- _Your instructions_: Count the lines of the material below that contain the word "Task", and reply with the number alone.

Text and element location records
========================================================================
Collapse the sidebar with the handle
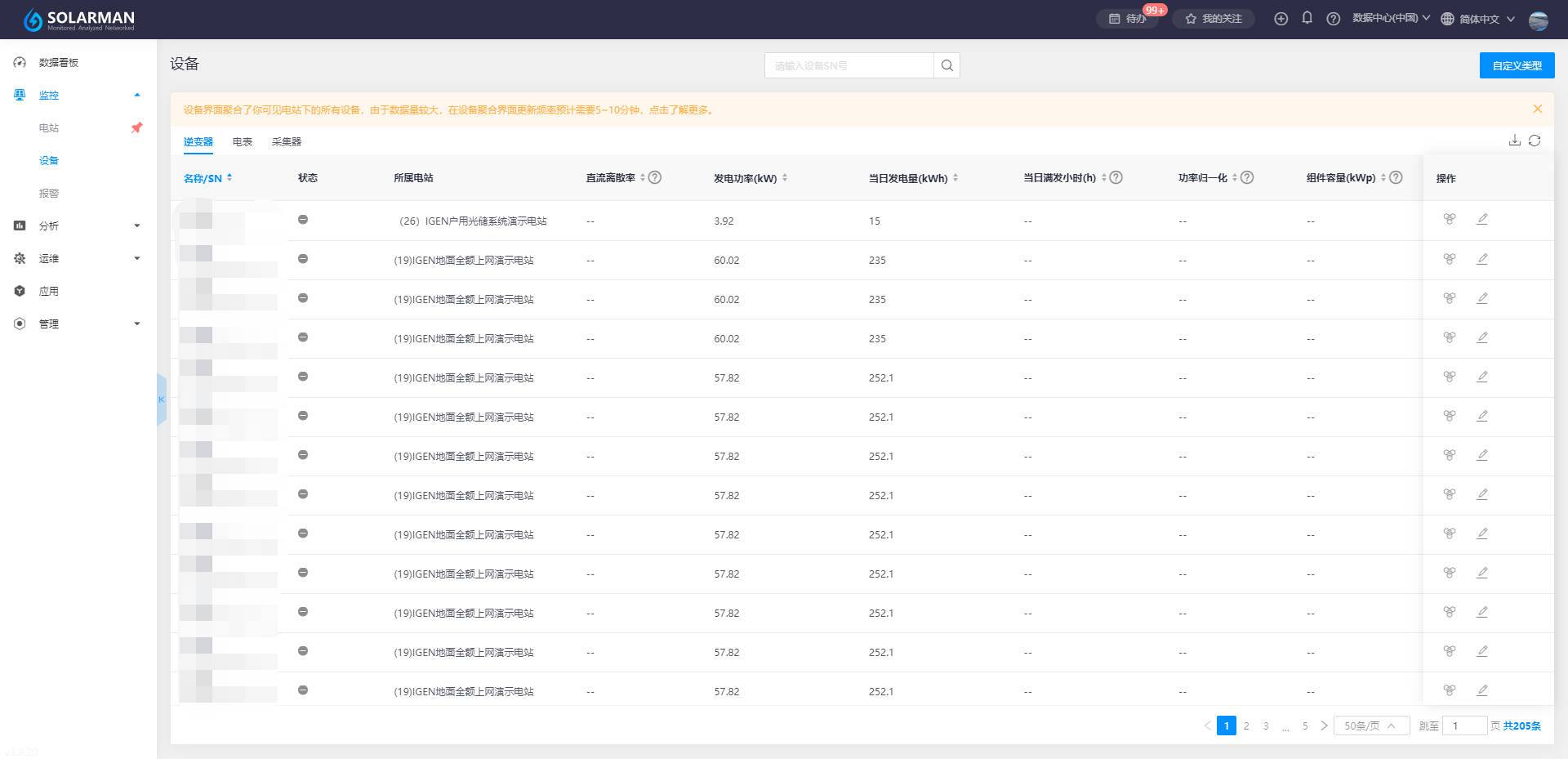1568x759 pixels. pyautogui.click(x=162, y=400)
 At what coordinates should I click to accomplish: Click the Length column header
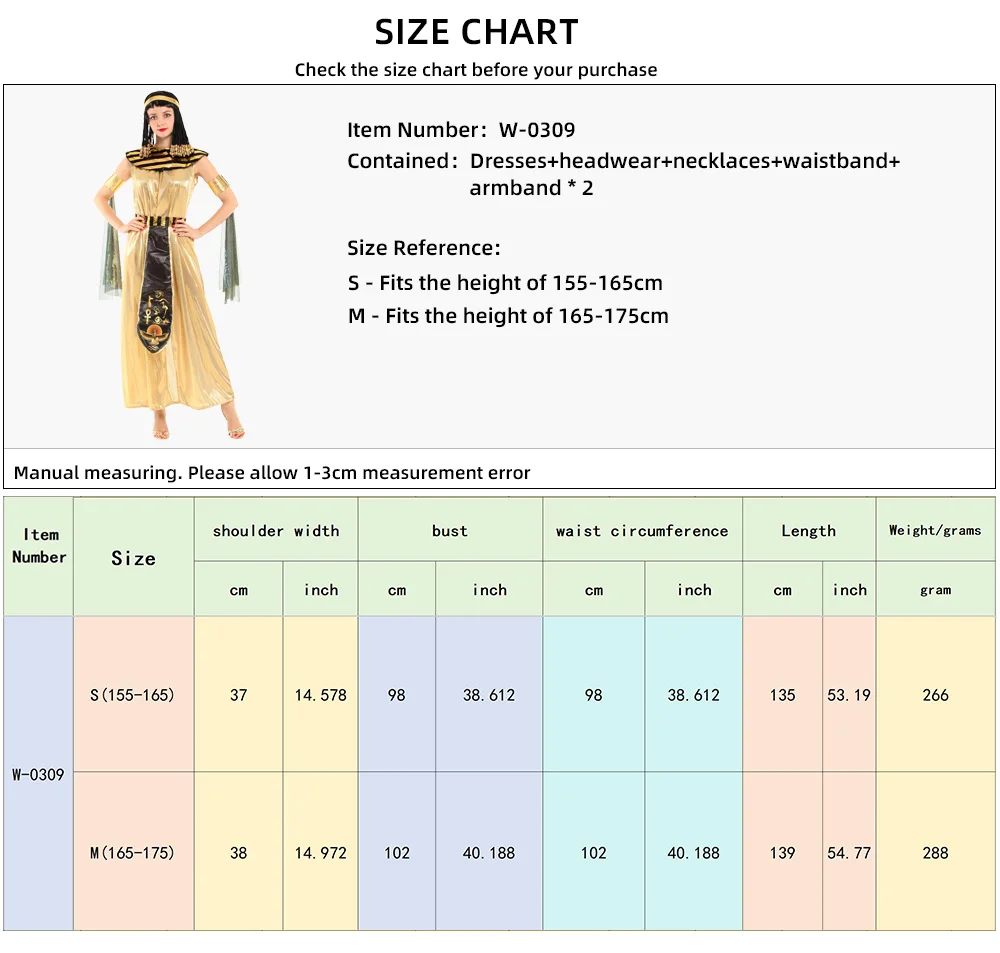[809, 530]
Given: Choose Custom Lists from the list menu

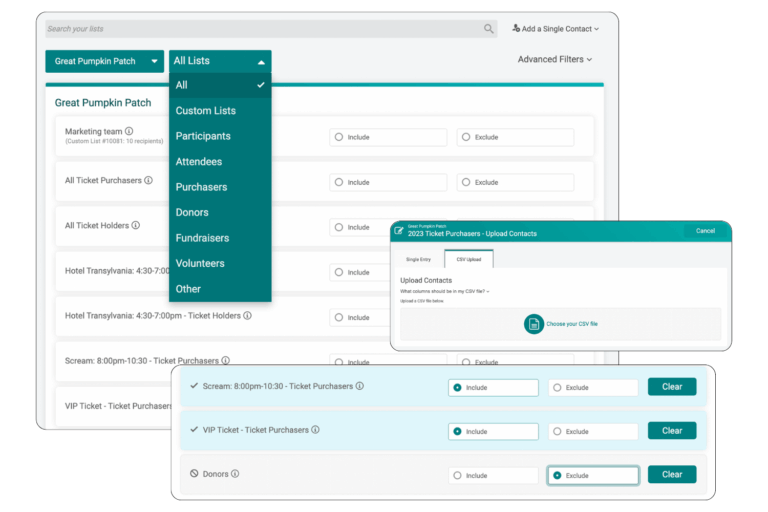Looking at the screenshot, I should tap(206, 111).
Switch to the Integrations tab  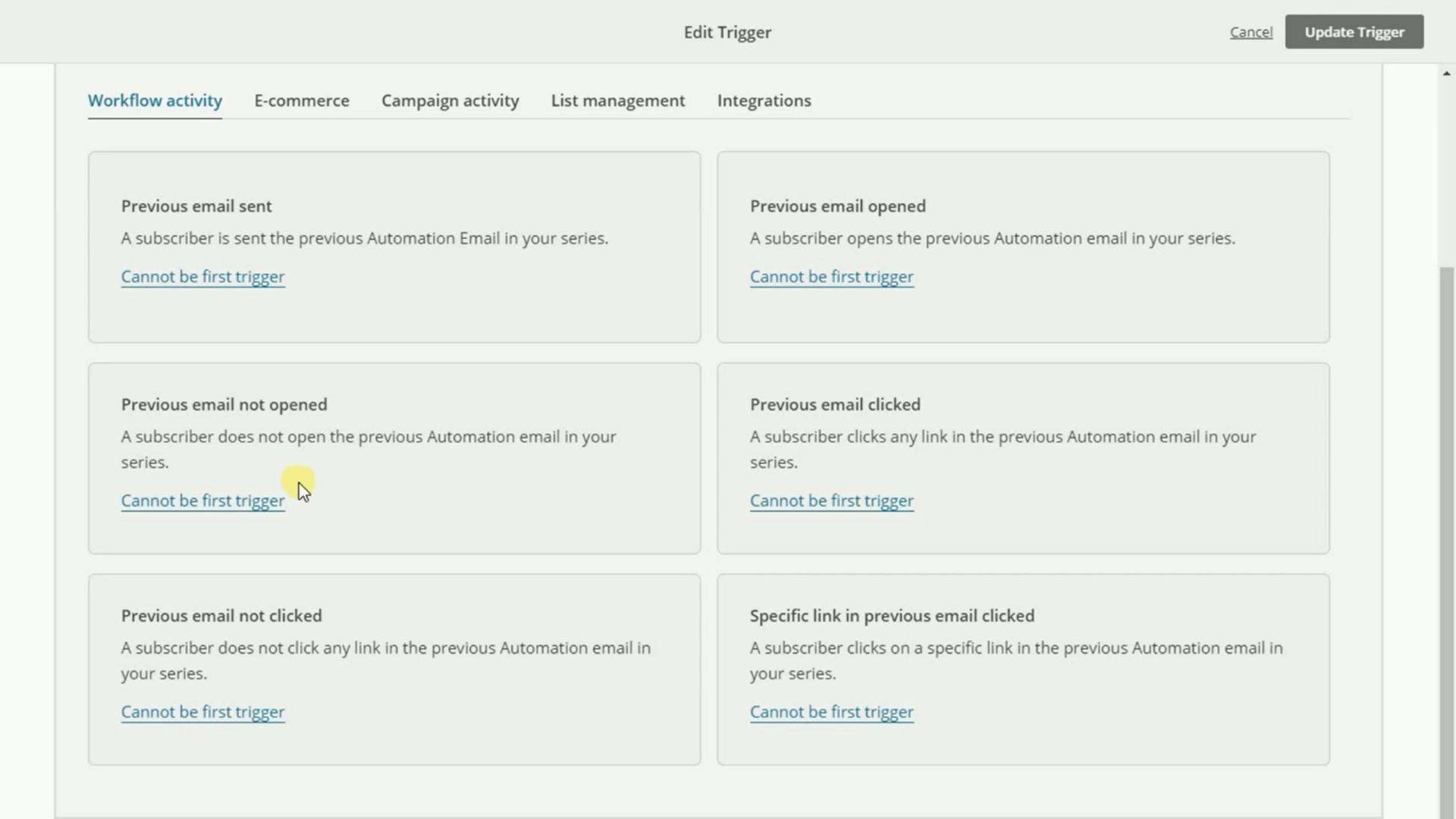click(764, 100)
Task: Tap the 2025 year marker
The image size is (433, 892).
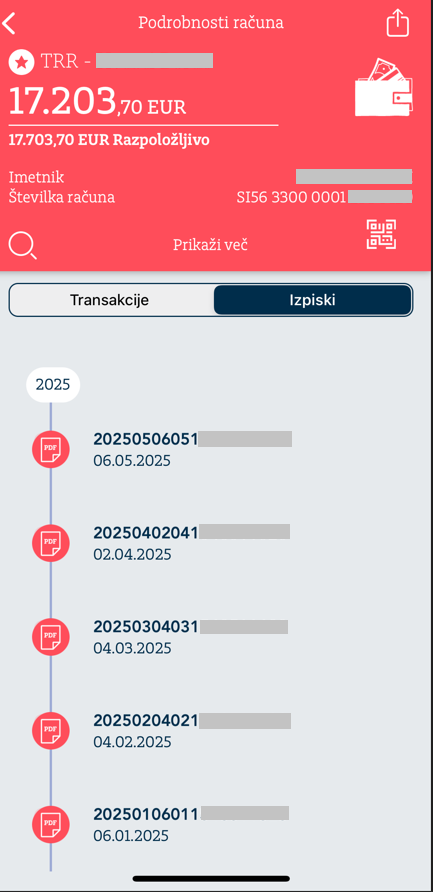Action: [53, 385]
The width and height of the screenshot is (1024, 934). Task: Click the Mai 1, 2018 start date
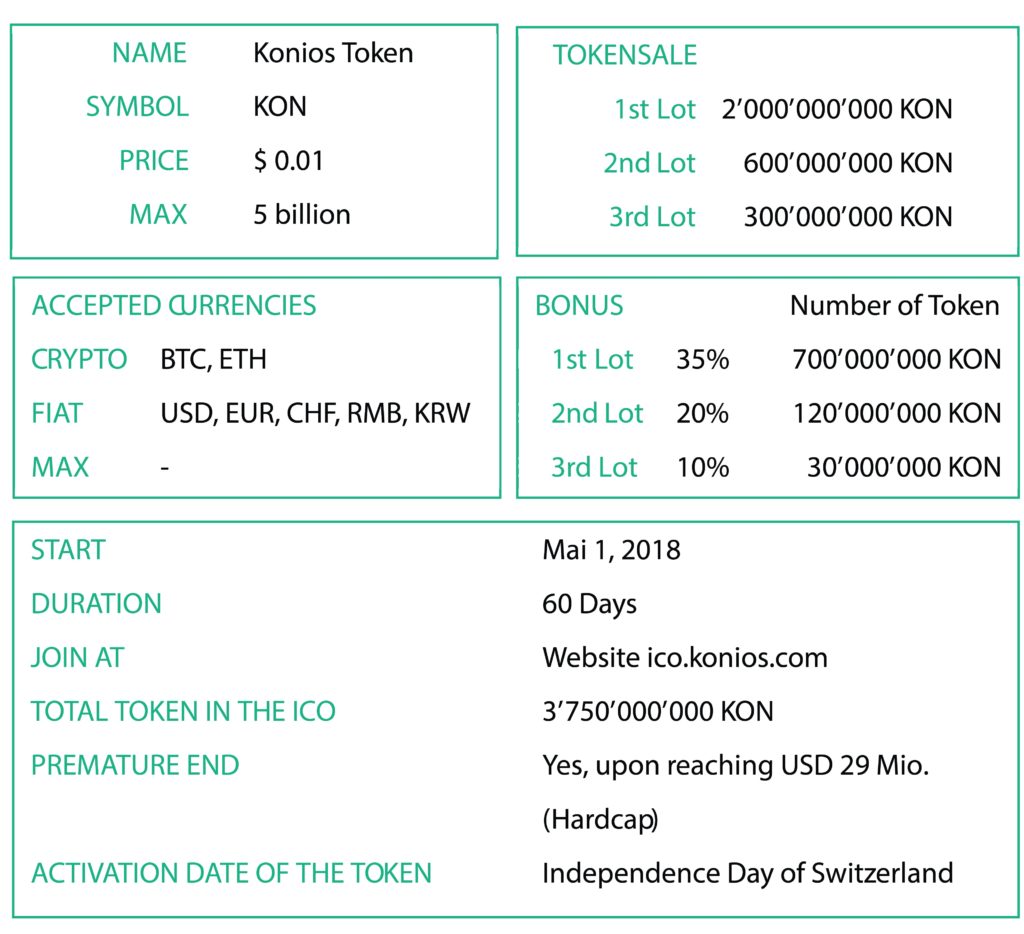click(x=611, y=550)
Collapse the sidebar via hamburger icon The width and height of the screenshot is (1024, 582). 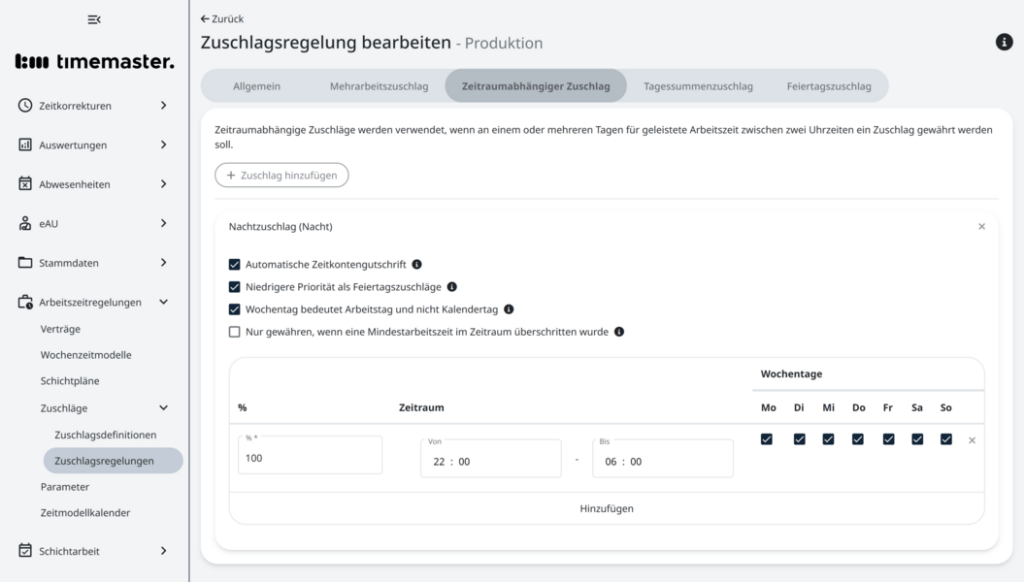point(96,19)
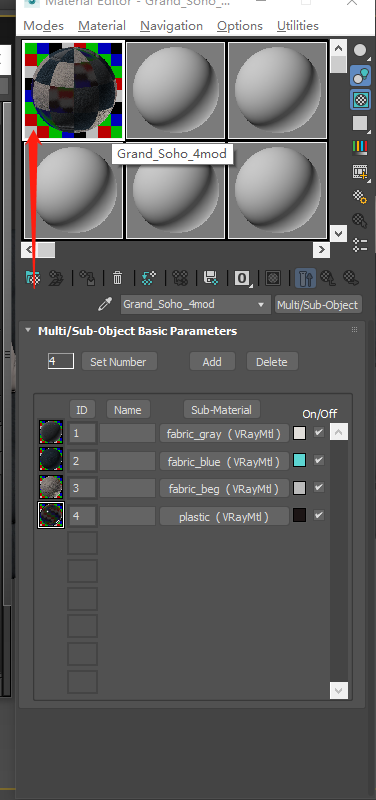The height and width of the screenshot is (800, 376).
Task: Collapse the Multi/Sub-Object Basic Parameters rollout
Action: (x=29, y=331)
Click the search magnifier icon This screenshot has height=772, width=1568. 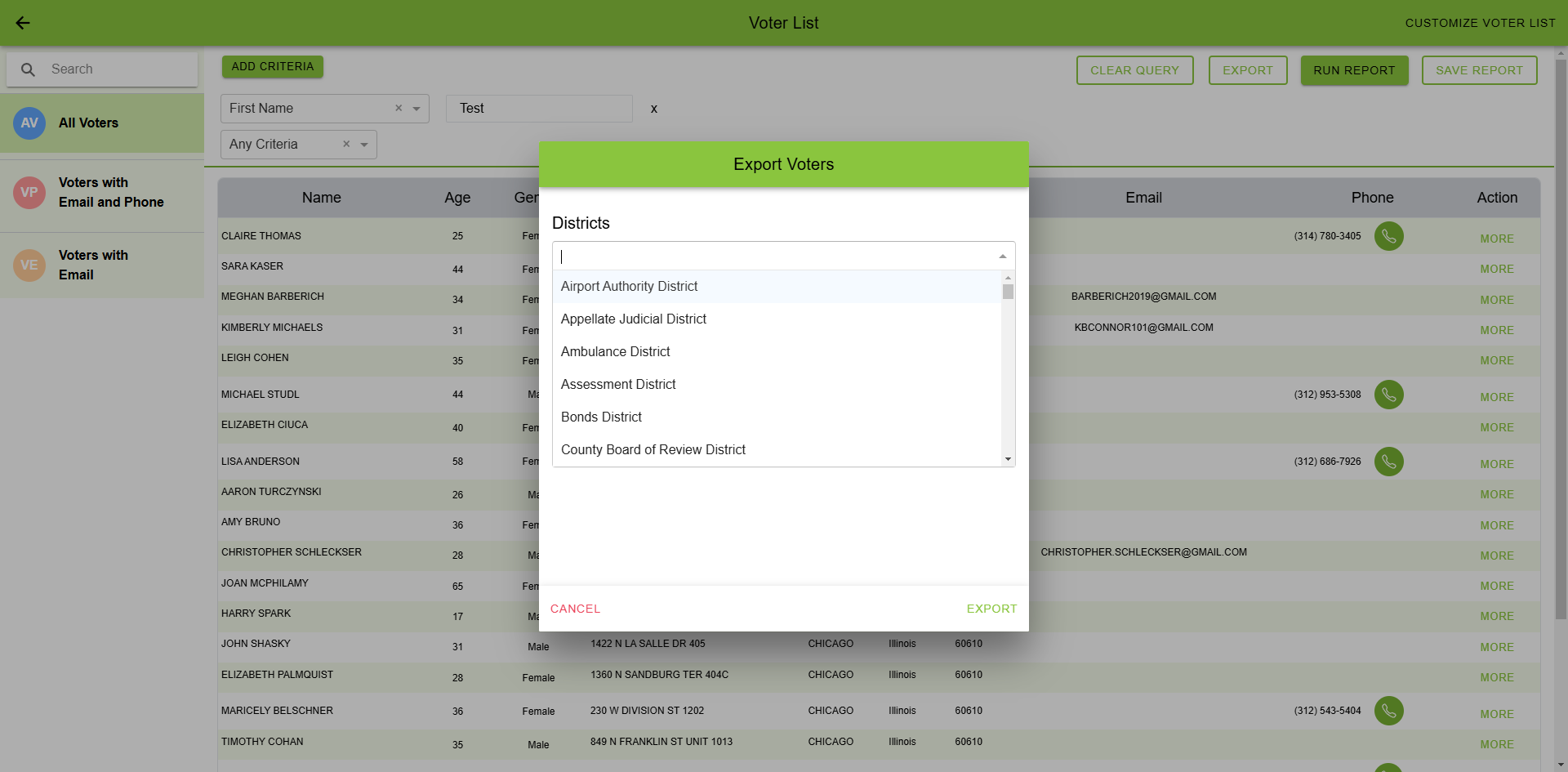click(28, 70)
========================================================================
- _The result_: 3